++++ Provided records ++++

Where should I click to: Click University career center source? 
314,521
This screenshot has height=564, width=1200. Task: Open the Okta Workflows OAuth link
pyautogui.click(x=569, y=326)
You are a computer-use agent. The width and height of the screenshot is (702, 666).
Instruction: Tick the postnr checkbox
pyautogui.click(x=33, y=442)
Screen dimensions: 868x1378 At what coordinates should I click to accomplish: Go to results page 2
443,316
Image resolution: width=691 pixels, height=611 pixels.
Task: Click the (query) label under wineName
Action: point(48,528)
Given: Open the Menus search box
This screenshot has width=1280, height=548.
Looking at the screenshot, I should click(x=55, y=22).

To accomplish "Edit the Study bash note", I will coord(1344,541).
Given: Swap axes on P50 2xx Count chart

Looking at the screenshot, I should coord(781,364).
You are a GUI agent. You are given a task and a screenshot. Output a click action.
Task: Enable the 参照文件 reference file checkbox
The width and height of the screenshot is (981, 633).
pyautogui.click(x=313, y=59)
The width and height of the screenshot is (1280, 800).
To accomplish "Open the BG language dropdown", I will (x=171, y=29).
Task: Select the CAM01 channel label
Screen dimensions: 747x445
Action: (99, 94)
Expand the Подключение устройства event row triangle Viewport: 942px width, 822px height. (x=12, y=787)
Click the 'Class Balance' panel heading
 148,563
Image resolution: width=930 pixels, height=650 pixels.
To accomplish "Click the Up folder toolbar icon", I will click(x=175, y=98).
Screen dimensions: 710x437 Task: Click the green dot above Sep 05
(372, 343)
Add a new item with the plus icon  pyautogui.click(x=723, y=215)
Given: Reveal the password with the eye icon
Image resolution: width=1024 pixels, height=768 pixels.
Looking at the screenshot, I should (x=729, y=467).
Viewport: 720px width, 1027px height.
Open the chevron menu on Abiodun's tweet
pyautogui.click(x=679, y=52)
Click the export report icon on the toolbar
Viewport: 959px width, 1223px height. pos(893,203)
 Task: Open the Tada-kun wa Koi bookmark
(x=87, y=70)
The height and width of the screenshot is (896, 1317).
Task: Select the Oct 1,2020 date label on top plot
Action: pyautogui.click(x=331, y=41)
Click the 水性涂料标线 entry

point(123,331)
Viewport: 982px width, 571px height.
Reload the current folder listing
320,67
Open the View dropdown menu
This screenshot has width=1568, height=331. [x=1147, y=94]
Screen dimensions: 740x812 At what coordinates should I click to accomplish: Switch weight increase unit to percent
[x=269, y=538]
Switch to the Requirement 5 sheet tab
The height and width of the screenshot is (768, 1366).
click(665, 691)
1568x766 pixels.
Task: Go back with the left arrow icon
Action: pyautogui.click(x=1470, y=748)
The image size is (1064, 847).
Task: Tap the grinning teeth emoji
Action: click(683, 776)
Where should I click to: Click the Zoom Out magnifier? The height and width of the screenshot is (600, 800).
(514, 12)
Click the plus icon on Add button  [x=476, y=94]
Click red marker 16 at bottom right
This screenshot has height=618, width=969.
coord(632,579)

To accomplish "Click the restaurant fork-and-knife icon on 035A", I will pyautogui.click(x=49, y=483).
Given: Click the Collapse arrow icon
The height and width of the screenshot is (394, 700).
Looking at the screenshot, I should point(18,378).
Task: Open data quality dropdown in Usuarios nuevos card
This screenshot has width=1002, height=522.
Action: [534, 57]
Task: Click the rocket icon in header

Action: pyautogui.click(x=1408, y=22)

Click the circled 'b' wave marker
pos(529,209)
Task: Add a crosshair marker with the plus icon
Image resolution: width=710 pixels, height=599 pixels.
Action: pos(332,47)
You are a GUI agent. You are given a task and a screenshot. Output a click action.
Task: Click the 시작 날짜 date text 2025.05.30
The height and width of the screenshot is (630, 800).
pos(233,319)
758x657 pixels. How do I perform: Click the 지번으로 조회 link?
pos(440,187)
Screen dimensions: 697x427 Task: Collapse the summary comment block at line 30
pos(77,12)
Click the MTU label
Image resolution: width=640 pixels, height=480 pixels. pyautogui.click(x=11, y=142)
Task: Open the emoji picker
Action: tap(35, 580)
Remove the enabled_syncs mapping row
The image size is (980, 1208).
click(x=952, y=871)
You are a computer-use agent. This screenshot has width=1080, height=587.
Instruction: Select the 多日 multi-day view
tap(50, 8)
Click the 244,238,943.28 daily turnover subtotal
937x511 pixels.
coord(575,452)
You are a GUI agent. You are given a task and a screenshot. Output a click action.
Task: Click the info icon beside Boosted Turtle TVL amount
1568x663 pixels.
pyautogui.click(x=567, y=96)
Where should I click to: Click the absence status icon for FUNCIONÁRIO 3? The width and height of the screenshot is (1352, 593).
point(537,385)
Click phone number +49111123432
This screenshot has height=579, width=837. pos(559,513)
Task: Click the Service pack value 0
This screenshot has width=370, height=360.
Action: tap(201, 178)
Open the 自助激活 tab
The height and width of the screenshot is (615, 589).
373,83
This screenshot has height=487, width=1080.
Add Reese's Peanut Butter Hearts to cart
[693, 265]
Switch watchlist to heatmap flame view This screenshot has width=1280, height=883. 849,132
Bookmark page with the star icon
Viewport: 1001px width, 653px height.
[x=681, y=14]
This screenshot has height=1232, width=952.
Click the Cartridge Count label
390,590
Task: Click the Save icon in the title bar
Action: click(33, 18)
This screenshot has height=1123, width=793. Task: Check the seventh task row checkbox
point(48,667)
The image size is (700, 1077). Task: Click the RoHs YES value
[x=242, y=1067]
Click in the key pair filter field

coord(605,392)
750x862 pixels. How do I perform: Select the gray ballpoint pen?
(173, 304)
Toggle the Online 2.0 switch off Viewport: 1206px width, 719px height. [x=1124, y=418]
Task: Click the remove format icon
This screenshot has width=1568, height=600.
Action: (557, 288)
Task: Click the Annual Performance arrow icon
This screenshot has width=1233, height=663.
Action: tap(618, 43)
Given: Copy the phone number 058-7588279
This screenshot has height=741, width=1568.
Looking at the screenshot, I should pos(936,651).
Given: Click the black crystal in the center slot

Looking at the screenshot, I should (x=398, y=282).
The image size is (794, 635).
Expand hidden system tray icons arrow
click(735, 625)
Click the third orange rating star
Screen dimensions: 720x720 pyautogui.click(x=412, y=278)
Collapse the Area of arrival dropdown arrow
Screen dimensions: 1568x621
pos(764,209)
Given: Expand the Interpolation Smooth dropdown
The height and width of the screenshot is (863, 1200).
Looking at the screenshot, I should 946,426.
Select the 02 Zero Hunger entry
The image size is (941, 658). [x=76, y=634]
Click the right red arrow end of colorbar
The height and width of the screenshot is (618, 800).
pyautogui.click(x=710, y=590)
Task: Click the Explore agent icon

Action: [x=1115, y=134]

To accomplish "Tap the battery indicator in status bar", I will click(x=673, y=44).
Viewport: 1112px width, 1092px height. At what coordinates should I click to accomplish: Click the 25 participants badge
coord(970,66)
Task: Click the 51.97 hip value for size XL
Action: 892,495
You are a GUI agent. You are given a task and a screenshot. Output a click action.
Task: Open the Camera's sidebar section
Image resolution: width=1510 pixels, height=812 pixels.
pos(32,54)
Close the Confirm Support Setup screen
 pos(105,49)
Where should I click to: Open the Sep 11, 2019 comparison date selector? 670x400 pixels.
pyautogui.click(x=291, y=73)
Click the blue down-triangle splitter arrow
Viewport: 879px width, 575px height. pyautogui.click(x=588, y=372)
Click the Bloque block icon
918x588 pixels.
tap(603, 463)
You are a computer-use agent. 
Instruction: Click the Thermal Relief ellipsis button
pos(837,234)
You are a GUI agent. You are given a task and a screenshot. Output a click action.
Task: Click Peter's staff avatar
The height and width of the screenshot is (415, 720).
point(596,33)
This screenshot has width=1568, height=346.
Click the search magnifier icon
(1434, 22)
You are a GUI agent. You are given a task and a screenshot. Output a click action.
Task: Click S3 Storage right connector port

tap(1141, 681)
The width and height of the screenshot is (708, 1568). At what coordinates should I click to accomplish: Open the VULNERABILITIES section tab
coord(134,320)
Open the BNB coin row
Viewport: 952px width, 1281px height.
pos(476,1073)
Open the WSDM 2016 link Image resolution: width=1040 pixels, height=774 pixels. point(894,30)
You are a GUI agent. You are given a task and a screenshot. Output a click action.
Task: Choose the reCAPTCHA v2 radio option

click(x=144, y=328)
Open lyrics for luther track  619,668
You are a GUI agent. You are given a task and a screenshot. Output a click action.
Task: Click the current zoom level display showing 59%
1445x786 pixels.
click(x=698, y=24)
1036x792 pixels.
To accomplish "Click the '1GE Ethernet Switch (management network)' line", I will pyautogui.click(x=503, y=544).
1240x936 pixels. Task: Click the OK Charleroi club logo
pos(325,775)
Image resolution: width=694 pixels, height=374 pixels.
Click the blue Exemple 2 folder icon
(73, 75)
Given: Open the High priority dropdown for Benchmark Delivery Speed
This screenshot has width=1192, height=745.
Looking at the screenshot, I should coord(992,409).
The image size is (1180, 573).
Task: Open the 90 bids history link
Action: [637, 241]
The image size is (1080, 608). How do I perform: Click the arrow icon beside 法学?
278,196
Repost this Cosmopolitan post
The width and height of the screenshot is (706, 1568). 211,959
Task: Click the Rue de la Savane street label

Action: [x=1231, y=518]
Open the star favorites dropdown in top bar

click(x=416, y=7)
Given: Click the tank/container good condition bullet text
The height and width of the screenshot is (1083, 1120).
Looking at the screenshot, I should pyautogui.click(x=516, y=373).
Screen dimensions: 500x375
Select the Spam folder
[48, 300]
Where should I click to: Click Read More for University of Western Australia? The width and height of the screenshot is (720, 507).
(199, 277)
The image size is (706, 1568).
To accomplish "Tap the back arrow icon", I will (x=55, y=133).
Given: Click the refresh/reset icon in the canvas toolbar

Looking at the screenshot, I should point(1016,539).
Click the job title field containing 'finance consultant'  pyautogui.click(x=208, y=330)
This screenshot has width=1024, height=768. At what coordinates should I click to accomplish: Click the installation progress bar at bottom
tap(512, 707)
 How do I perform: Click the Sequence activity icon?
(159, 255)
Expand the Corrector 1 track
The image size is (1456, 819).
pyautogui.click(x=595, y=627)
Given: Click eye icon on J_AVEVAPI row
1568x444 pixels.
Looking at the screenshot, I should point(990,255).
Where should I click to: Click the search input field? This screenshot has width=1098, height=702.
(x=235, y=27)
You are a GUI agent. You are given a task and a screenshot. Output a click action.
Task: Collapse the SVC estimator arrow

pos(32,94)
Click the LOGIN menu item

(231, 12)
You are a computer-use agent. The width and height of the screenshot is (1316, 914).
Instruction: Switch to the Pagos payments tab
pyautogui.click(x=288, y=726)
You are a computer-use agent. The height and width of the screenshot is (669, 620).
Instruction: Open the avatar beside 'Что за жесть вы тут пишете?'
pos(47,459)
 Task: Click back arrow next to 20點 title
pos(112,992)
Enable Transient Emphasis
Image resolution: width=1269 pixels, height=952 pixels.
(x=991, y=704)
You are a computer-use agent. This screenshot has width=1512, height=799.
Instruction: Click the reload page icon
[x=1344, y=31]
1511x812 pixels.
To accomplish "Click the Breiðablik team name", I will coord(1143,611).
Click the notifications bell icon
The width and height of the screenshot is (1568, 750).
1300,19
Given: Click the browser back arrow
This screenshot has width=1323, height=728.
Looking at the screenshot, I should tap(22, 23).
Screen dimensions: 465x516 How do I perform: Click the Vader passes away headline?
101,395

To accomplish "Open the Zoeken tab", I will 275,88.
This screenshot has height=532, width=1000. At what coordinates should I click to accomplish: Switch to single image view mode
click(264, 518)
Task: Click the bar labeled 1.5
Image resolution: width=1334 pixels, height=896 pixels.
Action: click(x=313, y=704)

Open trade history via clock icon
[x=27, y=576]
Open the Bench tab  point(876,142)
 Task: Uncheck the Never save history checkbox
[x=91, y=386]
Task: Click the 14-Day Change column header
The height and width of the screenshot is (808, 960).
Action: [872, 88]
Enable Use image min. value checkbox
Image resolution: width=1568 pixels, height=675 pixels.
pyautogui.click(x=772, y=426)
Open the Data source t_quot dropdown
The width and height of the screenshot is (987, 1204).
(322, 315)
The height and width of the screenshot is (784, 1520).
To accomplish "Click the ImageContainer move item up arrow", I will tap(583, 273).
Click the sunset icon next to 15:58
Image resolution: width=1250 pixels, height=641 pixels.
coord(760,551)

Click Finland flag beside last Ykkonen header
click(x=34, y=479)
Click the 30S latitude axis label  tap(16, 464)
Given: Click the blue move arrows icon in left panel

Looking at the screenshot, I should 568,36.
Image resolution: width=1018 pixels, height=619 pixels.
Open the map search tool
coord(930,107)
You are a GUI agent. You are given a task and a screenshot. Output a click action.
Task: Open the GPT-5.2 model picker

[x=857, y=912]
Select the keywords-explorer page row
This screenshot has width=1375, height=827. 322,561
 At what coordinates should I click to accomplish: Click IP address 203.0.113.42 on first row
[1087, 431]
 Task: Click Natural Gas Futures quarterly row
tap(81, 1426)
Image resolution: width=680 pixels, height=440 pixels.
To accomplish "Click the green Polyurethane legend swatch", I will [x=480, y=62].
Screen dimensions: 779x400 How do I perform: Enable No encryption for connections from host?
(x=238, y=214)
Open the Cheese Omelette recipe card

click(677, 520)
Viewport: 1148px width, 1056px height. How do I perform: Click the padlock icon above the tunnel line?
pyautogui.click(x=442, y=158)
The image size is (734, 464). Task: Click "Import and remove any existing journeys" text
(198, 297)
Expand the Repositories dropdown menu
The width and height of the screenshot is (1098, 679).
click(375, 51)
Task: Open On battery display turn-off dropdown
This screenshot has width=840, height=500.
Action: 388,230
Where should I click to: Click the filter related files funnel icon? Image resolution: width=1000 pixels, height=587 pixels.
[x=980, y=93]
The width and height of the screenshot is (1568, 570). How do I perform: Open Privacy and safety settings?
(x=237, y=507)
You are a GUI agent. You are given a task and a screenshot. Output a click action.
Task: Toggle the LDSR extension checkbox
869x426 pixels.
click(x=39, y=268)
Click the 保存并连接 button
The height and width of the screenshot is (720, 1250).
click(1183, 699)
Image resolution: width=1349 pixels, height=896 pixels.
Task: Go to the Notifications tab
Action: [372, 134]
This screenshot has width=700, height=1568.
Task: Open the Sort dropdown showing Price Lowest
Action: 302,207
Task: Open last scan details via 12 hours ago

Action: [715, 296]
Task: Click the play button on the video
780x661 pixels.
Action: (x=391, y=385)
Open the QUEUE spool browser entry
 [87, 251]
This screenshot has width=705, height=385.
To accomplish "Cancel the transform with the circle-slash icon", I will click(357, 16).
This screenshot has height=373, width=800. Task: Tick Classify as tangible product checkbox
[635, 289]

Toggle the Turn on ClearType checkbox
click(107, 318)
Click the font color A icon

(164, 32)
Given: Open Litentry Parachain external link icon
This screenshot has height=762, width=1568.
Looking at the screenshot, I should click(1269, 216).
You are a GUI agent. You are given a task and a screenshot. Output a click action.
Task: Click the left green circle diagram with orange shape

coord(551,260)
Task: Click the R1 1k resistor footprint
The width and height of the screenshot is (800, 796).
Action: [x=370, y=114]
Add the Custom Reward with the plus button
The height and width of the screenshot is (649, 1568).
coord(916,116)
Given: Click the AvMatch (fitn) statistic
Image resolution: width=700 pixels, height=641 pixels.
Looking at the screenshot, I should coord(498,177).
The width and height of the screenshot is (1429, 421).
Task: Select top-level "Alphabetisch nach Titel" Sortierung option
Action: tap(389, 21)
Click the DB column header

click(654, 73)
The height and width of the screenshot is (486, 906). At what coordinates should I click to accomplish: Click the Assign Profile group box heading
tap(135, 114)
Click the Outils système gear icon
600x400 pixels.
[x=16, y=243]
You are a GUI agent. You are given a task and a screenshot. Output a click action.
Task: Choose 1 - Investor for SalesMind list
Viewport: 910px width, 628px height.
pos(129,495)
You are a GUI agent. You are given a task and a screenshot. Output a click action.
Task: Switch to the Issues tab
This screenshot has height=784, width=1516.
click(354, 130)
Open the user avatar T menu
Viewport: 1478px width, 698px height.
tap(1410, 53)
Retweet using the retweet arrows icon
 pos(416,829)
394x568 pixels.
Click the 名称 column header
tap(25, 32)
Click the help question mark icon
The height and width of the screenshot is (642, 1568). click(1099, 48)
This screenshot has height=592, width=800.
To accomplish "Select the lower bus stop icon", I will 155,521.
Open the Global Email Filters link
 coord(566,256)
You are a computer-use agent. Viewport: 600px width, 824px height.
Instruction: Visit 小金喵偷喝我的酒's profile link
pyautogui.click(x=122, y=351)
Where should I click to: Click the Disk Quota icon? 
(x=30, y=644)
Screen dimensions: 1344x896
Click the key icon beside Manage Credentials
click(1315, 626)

++++

Exercise instructions.
Find the lines above that contain the word "display" and collect them.

Reply to the exercise.
Task: Click the current zoom level display showing 59%
Task: Open On battery display turn-off dropdown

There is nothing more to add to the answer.